In dry macular degeneration there is drusen, pigment and retinal pigment epithelial (RPE) atrophy which can lead to slowly progressive vision loss. These abnormalities may be a precursor to wet macular degeneration.


Clinical Trials:

Multicenter, Randomized, Single-Masked, Sham Injection-controlled Exposure-Response Study of LampalizumabIntravitreal Injections Administered Every Two Weeks or Every Four Weeks to Patients with Geographic Atrophy

This clinical trial is designed to determine if injections of a drug called lampalizumab will help slow down the progression of the atrophy (scarring) in eyes with this form of dry macular degeneration.


A Phase III Study of the Efficacy and Safety of Squalamine lactate Ophthalmic Solution, 0.2% Twice Daily in Subjects with Neovascular Age-Related Macular Degeneration

This trial is being conducted to determine whether an eye drop, Squalamine Lactate, used in combination with Lucentis improves a patient’s vision better than Lucentis injections alone.

Completed Clinical Trials

Early termination by sponsor. This trial compared several dosages of sirolimus to placebo as a treatment for DME. Other clinical trials have shown sirolimus impedes many factors, which are responsible for new blood vessel growth

Completed. Laser in combination with ranibizumab, triamcinolone acetonide or sham for the treatment of DME. Ranibizumab is an anti- VEGF (vascular endothelial growth factor) drug. VEGF may play a role in the development of new blood vessels that form due to damage from diabetes. Triamcinolone acetonide is a steroid, which has been used off-label for the treatment of DME for several years. Sham treatments are not real injections into the vitreous; a needle-less syringe is placed on the eye to imitate an injection. The purpose of the trial was to determine whether the combination of drugs plus laser will be more effective than focal laser.
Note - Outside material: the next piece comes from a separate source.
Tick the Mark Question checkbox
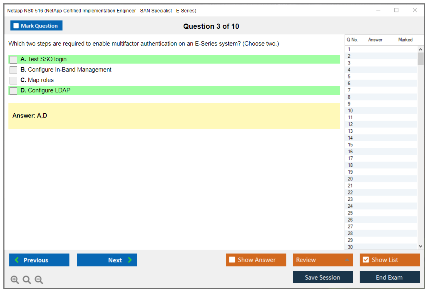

Completed. This trial used an intravitreal steroid insert, which slowly released the drug over time. Several doses were compared as well as time to re-treatment between injections. The insert Iluvien is now FDA approved for DME.
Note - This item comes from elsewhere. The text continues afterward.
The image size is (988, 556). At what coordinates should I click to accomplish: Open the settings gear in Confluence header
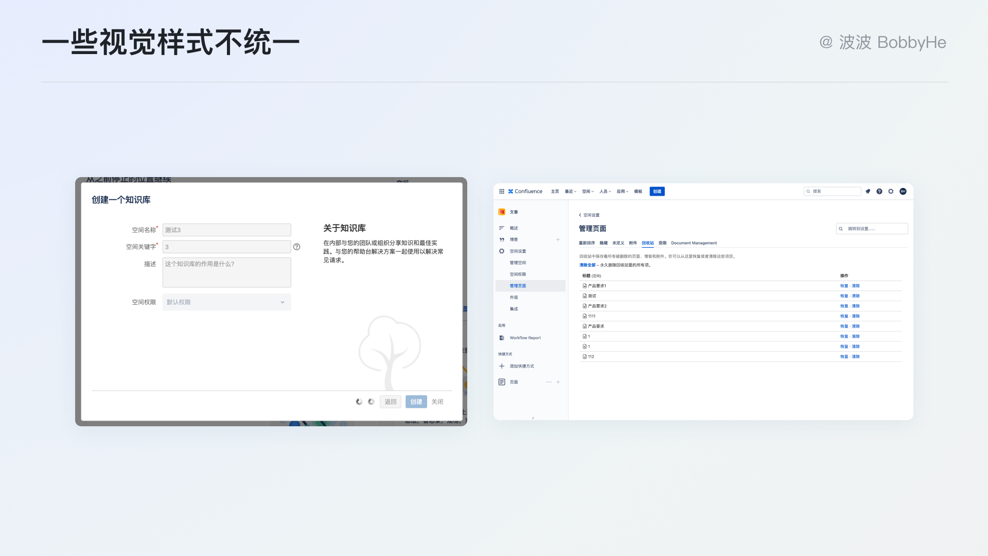pyautogui.click(x=891, y=192)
Completed. PDR (proliferative diabetic retinopathy) is an advanced disease state in which new abnormal blood vessels begin to grow along the retina. The new blood vessels are weak and increase a patient’s risk of developing bleeding in the eye (vitreous hemorrhage). The usual treatment for patients who have developed PDR is pan retinal photocoagulation. This is a laser, which is applied to the periphery of the retina in an effort to reduce the risk of bleeding. This trial compared the use of PRP and focal laser in combination with a steroid or ranibizumab to the use of only PRP and focal laser.
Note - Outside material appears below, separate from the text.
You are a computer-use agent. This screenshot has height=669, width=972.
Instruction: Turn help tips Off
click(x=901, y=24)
Completed. Subjects were treated with Lucentis or VEGF Trap. Lucentis and VEGF trap are drugs, which are classified as anti-VEGF (vascular endothelial growth factor) agents. VEGFs are responsible for the growth of blood vessels, which may leak and cause damage. The FDA has approved Macugen, PDT (photodynamic therapy) with Visudyne and Lucentis for the treatment of wet AMD. Based on this study the FDA has approved the drug Eylea.

Completed. Long term safety and tolerability extension study for VEGF Trap-Eye for the treatment of wet AMD.


Completed. The AREDS trial led to the development of nutritional supplements, which help to reduce the risk of certain individual’s progression from dry AMD to wet AMD. The focus of this trial was the possible improvement of the original formulation by adding lutein (a substance found naturally in the macula) and omega 3 fatty acids.

Early termination by sponsor. A combination of sirolimus/ placebo with lucentis used for the treatment of subjects with AMD. Other clinical trials have shown sirolimus impedes many factors, which are responsible for new blood vessel growth.

Safety and Efficacy Assessment Treatment Trials for Acucela Emixustat Hydrochloride

In follow-up. This trial is comparing three doses of Emixustat to a placebo as a treatment option for GA. In earlier studies of Emixustat, it was shown to be effective at slowing or stopping the progression of GA in study subjects.